Raspberry Pi_Eng_10.9.4 “uniq” Command


Published Book on Amazon


All of IOT Starting with the Latest Raspberry Pi from Beginner to Advanced – Volume 1
All of IOT Starting with the Latest Raspberry Pi from Beginner to Advanced – Volume 2


출판된 한글판 도서


최신 라즈베리파이(Raspberry Pi)로 시작하는 사물인터넷(IOT)의 모든 것 – 초보에서 고급까지 (상)
최신 라즈베리파이(Raspberry Pi)로 시작하는 사물인터넷(IOT)의 모든 것 – 초보에서 고급까지 (하)


Original Book Contents


10.9.4  "uniq" Command

 

This command performs the function of removing adjacent redundant data when reading data from the input or exporting the data to the output.

 

[Command Format]

uniq  [option]   [input]  [output]

 

[Command Overview]             

   This removes adjacent redundant row data from input or output.

   User privilege          -- Normal user.

 

[Detail Description]

   Because duplication is checked only for adjacent data, if the data is not sorted, this command will not remove redundant data.
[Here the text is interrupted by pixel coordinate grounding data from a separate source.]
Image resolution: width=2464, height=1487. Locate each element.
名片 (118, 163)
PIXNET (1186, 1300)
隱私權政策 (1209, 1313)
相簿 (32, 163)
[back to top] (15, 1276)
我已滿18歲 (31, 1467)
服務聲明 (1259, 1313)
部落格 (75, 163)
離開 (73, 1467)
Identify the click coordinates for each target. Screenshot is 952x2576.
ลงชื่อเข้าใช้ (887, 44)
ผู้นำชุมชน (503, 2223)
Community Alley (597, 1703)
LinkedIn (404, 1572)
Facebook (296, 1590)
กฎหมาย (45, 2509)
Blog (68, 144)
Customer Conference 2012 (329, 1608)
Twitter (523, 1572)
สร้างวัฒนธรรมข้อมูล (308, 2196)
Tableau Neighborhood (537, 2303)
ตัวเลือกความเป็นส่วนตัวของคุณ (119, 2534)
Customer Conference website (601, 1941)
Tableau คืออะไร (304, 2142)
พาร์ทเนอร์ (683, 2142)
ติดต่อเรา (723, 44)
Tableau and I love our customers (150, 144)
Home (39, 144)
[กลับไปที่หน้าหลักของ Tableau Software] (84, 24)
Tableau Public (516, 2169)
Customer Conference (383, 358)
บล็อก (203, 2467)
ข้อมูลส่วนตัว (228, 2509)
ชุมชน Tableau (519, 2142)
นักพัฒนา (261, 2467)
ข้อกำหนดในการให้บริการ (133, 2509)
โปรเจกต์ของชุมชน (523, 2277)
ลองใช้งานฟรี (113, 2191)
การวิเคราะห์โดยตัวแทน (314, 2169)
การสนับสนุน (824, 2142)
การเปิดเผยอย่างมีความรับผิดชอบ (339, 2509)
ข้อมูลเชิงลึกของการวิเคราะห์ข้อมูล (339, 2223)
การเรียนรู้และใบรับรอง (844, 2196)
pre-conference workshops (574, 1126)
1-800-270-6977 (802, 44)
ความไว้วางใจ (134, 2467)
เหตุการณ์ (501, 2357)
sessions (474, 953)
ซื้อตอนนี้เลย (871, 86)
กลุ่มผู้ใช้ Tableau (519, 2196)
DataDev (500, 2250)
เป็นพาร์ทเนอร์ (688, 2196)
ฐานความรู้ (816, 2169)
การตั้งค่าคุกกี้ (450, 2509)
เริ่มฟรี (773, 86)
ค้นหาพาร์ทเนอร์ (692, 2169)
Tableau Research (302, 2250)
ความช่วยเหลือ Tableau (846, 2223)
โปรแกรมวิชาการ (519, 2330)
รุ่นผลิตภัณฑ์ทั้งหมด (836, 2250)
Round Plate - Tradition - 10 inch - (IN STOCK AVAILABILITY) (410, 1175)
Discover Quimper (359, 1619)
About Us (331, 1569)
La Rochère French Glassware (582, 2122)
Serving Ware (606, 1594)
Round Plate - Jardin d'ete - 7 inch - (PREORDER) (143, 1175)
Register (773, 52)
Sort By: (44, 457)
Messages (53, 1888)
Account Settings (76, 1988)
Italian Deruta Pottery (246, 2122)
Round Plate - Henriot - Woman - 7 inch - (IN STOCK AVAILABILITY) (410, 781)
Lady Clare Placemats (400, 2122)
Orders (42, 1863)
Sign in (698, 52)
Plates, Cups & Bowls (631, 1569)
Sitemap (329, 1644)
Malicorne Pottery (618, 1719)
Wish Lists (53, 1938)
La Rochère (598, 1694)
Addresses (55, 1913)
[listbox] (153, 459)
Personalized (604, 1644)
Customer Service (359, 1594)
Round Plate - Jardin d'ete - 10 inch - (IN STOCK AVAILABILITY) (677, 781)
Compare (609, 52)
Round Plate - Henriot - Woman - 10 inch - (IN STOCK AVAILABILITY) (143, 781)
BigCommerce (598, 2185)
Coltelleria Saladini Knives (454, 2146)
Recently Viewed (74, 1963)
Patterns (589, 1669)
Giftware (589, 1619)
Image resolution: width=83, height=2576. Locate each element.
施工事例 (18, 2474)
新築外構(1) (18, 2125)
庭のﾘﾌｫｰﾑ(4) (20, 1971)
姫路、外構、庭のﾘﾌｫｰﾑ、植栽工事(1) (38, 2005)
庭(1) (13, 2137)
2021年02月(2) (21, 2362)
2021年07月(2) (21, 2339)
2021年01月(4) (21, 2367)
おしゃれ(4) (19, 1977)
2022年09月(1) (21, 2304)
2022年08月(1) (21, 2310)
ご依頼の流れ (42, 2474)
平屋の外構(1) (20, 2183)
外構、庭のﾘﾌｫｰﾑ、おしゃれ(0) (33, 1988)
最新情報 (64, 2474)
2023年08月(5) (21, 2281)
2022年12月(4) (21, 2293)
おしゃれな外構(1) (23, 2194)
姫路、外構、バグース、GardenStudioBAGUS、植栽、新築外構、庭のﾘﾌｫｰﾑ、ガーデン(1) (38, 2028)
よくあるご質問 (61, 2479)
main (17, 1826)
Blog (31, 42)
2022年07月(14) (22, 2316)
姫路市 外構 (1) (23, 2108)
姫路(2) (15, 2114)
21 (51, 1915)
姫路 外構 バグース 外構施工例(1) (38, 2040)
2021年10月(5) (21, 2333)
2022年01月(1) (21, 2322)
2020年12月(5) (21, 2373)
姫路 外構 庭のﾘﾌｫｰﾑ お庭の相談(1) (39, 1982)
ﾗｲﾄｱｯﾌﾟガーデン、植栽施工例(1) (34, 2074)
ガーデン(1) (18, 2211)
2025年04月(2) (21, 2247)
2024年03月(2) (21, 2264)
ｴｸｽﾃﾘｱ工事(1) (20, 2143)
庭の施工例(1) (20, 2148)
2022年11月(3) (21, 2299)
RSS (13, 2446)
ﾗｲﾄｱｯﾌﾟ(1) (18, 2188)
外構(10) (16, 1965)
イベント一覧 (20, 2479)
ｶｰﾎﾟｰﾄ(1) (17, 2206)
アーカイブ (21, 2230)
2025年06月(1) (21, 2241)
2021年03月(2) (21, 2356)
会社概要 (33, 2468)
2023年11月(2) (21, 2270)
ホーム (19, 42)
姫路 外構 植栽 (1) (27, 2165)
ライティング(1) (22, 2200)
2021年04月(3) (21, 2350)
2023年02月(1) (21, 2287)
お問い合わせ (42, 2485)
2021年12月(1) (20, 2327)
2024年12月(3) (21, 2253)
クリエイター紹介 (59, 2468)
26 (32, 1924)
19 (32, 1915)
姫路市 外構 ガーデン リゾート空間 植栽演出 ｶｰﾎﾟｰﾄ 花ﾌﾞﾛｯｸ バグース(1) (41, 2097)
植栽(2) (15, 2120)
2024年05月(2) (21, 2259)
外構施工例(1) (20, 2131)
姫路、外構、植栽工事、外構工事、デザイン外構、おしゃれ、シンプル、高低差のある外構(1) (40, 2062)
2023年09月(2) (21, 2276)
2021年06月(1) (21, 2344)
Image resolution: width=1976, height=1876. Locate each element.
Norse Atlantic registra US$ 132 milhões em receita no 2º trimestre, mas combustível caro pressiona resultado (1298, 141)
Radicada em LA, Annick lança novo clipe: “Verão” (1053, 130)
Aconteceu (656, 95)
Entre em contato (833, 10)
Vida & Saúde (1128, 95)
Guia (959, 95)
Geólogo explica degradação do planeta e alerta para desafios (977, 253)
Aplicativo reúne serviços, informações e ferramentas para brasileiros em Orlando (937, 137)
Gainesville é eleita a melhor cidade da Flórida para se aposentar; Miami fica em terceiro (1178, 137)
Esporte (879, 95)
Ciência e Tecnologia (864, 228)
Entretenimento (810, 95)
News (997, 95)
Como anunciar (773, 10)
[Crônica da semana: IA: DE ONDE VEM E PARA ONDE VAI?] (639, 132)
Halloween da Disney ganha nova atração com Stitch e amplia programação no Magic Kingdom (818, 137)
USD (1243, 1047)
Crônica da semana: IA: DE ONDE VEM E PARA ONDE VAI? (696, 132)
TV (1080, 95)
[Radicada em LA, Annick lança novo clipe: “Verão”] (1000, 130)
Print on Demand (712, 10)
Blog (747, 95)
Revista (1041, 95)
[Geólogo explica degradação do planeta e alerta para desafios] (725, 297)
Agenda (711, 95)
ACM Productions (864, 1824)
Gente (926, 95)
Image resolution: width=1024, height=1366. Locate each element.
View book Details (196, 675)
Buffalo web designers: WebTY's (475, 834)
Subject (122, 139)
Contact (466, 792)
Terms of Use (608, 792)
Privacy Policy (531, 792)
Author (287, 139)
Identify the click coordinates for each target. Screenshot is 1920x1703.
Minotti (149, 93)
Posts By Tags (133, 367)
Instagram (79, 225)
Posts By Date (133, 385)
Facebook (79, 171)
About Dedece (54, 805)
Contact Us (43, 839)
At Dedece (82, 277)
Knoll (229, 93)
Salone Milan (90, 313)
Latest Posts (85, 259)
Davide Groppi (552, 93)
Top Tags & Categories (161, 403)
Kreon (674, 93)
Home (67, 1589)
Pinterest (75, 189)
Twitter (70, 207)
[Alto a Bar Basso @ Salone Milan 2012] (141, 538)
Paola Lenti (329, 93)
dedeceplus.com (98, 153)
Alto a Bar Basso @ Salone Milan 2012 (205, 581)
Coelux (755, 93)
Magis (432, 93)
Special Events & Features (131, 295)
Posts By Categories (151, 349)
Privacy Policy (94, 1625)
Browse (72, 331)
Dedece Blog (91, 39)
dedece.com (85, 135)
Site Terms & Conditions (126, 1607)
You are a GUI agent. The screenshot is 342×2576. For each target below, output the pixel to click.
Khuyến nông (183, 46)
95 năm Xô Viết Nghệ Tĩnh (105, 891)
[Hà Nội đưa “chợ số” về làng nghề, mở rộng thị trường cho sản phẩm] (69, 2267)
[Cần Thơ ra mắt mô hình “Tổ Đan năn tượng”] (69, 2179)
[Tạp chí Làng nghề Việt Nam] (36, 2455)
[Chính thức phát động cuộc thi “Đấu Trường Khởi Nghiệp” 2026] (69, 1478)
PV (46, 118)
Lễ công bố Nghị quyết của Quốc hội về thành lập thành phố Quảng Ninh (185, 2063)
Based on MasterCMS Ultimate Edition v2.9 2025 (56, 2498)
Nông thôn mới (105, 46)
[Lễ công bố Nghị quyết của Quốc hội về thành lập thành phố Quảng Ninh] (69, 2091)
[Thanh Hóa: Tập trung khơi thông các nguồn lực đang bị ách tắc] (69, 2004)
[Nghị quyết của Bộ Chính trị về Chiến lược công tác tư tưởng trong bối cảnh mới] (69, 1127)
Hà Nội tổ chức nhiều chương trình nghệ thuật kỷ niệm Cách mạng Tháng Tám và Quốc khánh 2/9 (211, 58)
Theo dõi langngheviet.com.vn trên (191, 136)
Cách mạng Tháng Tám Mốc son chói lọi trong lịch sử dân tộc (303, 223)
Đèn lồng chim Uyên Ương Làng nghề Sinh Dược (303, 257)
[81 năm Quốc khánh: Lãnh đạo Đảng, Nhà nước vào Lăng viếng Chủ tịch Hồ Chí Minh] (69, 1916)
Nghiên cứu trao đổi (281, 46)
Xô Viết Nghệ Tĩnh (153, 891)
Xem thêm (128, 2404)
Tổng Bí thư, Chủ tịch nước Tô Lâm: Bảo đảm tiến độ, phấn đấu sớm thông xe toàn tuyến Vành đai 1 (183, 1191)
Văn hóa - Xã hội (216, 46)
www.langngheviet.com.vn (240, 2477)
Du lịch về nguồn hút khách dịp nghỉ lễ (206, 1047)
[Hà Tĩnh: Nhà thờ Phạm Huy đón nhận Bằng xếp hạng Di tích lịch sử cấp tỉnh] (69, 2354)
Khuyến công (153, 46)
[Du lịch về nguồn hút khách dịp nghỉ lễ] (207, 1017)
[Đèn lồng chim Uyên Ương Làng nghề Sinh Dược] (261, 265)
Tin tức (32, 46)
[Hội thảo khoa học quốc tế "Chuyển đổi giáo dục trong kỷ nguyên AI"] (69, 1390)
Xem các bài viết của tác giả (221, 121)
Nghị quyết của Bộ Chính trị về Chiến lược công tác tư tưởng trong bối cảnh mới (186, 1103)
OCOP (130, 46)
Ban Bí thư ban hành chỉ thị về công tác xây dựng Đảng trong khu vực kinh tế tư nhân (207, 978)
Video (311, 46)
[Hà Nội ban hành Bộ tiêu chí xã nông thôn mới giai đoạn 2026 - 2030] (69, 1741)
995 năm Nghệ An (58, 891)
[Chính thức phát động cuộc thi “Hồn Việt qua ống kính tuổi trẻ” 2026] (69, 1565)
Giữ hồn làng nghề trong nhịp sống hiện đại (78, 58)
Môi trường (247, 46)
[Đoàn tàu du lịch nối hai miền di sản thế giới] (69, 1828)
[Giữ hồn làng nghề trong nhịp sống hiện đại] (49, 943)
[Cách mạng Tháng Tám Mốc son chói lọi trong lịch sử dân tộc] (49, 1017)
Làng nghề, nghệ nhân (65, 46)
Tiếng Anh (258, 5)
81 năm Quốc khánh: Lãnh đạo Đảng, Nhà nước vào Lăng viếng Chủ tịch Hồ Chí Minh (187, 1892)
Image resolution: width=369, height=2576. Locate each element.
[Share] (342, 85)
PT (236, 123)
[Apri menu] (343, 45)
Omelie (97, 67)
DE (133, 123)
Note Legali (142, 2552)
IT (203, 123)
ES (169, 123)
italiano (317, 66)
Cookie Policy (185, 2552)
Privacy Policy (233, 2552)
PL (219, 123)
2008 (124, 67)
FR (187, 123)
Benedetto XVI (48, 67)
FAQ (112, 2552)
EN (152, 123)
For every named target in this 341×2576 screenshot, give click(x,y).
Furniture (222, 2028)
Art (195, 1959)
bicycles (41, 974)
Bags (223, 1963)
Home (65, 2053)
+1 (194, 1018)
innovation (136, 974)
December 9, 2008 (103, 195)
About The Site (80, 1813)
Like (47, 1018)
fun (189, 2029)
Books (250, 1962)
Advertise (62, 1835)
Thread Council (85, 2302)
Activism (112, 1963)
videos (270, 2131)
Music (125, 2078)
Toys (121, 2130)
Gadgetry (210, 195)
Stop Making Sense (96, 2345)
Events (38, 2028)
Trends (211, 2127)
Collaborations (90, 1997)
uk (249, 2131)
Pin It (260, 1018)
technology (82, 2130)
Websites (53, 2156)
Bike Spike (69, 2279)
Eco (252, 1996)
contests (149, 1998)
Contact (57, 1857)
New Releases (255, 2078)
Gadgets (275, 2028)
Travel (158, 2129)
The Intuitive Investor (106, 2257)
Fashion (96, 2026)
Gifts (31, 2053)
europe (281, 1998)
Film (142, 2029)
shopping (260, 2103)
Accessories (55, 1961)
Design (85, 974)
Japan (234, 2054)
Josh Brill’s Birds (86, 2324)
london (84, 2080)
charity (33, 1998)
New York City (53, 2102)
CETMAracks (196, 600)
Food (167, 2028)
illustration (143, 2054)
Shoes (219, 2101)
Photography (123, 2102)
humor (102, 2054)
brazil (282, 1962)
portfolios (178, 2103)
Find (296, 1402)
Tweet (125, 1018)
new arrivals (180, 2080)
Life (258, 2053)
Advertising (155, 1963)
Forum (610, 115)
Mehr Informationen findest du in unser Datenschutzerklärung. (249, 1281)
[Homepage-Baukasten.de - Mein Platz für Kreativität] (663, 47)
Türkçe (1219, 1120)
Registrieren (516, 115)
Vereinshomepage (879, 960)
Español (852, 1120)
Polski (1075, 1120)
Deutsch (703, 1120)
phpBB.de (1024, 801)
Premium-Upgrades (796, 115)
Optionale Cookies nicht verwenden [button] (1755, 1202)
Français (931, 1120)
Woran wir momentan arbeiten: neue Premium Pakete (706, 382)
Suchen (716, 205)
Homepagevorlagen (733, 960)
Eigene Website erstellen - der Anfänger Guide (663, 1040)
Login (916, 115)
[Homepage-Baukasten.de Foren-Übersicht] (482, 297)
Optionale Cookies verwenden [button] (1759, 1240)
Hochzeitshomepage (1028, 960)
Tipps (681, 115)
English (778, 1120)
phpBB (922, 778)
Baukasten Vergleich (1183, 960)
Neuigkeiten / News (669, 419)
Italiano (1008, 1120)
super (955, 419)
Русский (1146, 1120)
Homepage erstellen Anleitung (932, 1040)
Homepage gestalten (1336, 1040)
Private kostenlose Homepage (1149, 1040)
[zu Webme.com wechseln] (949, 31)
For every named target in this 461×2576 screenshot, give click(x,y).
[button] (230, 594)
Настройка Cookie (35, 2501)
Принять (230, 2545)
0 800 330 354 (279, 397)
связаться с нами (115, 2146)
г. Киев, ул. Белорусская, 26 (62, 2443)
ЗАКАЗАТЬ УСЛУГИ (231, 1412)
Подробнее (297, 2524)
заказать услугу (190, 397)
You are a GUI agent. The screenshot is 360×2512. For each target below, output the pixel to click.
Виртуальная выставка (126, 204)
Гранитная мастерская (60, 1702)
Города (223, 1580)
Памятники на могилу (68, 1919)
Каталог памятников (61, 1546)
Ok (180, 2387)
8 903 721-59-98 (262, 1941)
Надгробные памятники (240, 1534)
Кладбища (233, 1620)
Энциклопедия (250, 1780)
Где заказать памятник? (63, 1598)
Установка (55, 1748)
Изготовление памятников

   After duplicate data is removed, the first data remains. Therefore, it is normal to sort the data with "sort" command and then execute this command.

 

[Main Option]

-c, --count

prefix lines by the number of occurrences

-d, --repeated

only print duplicate lines

-f, --skip-fields=N

avoid comparing the first N fields

-i, --ignore-case

ignore differences in case when comparing

-s, --skip-chars=N

avoid comparing the first N characters

-u, --unique

only print unique lines

 

[Used Example]

There is a file "customer_list_dup.txt" in the "testdata" directory of the "pi" account, and the contents are as follows.

 

pi@raspberrypi ~/testdata $ cat customer_list_dup.txt

Microsoft

Google

IBM

Samsung

Samsung

Facebook

LG

Microsoft

Samsung

Sony

Hewlett-Packard

 

In the above data, "Microsoft" and "Samsung" have several data. Now run the "uniq" command on this file.

 

pi@raspberrypi ~/testdata $ uniq customer_list_dup.txt

Microsoft

Google

IBM

Samsung

Facebook

LG

Microsoft

Samsung

Sony

Hewlett-Packard

 

In the above result, the duplication of "Samsung" data is removed, and the "Microsoft" data is displayed as it is. This is because the "uniq" command only works on adjacent data.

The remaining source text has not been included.